February 25, 2018
While driving or as a front seat passenger, have you ever noticed the inscription, “Objects in Mirror are Closer than they Appear” on the passenger side view mirror?
In case you didn’t know, this message is a safety feature to warns drivers that their perception of “objects” behind or on the side of them is distorted to make them appear closer. This potential danger may cause a driver to change lanes thinking the car next to them is a safe distance behind, when in fact it is closer.
Similarly, when looking through the rearview mirror of life, this message can be a warning that things are not always the way they seem. Just because we’ve overcome some things and they are behind us doesn’t mean that we can’t be tempted or fall victim to them again.

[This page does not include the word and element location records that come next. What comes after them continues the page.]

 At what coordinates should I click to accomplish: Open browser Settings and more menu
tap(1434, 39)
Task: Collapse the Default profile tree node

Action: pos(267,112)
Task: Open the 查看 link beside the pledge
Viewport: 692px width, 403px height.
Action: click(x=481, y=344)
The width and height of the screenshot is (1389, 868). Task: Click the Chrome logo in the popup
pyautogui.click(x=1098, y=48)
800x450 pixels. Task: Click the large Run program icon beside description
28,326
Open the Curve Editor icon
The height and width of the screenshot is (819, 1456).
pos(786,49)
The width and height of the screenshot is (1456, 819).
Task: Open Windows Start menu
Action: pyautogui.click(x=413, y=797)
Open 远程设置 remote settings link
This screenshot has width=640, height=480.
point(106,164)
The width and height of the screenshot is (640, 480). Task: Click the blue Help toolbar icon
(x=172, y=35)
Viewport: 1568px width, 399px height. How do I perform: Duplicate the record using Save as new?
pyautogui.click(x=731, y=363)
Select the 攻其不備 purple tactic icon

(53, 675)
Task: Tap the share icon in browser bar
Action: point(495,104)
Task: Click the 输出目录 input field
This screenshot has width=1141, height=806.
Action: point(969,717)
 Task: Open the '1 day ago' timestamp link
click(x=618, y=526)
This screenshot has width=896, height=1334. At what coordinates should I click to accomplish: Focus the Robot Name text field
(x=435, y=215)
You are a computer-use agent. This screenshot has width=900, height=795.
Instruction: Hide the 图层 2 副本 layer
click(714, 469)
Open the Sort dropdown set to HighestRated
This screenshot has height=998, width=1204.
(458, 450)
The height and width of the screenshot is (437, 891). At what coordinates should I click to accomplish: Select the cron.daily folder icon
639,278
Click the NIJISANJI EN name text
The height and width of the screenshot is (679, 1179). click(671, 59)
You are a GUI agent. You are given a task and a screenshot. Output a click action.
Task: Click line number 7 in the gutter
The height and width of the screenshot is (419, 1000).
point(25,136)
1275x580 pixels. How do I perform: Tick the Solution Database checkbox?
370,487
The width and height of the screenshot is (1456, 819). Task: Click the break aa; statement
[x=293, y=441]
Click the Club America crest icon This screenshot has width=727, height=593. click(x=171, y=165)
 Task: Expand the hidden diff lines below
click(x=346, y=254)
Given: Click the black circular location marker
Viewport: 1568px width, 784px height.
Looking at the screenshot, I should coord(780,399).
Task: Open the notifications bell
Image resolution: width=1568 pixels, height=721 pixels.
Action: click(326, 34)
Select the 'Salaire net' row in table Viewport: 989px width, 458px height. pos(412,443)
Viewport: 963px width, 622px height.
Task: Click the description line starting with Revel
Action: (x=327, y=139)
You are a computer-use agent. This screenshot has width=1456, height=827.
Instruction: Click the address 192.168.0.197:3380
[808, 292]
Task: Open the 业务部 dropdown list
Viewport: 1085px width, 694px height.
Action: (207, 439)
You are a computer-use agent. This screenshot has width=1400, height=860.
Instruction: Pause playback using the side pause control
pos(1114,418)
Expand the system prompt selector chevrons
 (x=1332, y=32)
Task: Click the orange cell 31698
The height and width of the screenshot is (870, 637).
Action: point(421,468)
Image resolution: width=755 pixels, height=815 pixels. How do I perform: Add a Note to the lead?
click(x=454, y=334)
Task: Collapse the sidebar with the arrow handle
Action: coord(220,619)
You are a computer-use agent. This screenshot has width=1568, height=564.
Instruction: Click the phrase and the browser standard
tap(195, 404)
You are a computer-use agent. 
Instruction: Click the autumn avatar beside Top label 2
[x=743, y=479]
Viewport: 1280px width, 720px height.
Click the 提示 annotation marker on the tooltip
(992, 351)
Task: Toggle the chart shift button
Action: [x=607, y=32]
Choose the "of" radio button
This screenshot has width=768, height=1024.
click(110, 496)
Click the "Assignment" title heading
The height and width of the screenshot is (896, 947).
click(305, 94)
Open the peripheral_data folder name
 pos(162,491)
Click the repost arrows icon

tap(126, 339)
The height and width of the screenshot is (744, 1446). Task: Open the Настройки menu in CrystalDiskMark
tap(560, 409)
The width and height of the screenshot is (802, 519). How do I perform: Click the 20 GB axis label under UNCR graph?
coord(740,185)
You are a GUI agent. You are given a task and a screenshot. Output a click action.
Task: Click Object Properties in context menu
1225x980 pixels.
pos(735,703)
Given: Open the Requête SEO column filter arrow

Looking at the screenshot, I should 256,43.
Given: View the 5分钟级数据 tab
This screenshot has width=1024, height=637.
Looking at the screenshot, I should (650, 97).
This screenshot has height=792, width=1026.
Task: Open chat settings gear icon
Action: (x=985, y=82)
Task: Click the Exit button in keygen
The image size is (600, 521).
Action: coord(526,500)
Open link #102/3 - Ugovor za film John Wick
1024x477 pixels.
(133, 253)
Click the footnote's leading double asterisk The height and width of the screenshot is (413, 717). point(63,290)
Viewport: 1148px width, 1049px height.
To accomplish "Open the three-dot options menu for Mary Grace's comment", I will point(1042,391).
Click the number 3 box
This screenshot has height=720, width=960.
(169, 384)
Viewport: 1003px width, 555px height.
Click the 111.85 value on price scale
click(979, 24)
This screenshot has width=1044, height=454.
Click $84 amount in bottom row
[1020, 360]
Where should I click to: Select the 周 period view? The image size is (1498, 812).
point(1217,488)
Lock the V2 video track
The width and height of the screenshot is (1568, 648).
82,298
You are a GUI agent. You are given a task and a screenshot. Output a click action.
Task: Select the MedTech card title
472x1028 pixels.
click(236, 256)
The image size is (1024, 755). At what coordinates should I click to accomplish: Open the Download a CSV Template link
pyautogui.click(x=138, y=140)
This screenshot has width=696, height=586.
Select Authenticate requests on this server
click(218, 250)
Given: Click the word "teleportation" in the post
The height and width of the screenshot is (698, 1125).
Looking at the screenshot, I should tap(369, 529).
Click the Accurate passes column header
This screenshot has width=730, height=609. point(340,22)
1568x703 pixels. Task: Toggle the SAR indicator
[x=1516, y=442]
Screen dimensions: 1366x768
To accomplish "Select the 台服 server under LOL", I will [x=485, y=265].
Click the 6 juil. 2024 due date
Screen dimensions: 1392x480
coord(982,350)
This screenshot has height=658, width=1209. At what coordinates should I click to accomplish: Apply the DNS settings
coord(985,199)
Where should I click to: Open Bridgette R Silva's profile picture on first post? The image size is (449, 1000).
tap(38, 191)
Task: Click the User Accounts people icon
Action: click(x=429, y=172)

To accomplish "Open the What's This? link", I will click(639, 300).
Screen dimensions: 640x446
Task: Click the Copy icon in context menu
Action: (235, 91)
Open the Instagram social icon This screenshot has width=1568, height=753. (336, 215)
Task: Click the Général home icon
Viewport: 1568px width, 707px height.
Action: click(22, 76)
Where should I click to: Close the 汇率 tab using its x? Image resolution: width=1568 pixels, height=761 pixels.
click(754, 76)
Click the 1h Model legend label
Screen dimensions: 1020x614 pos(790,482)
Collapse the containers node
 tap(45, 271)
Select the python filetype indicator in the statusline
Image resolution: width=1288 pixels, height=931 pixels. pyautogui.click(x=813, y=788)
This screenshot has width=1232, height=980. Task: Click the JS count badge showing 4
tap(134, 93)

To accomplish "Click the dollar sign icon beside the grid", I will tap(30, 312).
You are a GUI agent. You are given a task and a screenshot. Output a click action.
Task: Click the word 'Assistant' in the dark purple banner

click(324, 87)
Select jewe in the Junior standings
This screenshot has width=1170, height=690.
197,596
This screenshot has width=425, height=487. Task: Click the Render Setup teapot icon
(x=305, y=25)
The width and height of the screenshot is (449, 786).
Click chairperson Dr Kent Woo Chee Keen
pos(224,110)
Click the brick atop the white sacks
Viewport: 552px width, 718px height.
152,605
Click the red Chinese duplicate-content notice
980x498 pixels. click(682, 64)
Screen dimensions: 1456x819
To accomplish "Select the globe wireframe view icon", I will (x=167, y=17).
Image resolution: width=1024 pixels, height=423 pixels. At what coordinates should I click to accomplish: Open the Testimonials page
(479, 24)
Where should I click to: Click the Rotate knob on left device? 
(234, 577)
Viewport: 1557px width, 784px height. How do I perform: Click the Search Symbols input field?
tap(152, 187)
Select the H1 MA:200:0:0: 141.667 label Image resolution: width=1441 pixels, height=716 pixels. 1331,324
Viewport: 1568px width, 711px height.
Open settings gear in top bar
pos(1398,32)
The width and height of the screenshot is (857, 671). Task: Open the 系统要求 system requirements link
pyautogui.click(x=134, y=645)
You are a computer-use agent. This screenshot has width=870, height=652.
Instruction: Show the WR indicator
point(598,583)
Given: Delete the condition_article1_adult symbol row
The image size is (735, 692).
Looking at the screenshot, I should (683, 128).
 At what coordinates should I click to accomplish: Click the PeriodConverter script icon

For almost ten years, I didn’t look back. After suffering a heart attack, I made a significant change in my life. I changed my diet and eating habits and added exercise to my daily routine that consisted of walking a minimum of ten thousand steps a day. My health was great. I became comfortable with the progress I had made. Despite efforts to keep my heart healthy and cholesterol levels normal, the side-view mirror of my life recently revealed that the “objects” I had worked so hard to overcome (bad eating habits and lack of daily exercise) were closer than they appeared.
Somehow, I lost focus and little by little indulged in foods that I should have avoided. A reminder of this warning occurred following a routine blood cholesterol screening at which time I discovered that my cholesterol levels were elevated. In looking back, I failed to steer clear of these “objects” and allowed the comfort of my progress to change my direction. I didn’t take heed to the warning that these things were closer than they appeared. I have since readjusted my focus from the bad habits of my past and have started back eating a heart-healthy balanced diet that includes “meatless Mondays”, walking daily to surpass my 10k step goal and doing cardio exercises after work every other day.
As you travel through life, don’t let your past cloud your vision. Adjust your focus and keep moving forward to the possibilities that are in front of you. While it’s necessary to occasionally look through the rear and side-view mirrors to see if there are any dangers near you, you must also avoid being distracted or tempted by “objects” (failed relationships, addictions, low self-esteem, bad eating habits) that you’ve worked hard to overcome. They are hiding in the blind spot of your shortcomings and will deceive you.
So, the next time you look through the passenger side view mirror reflect on what Philippians 3:13 teaches us about how we can live without regret or temptation by “…forgetting those things which are behind and reaching forward to those things which are ahead”.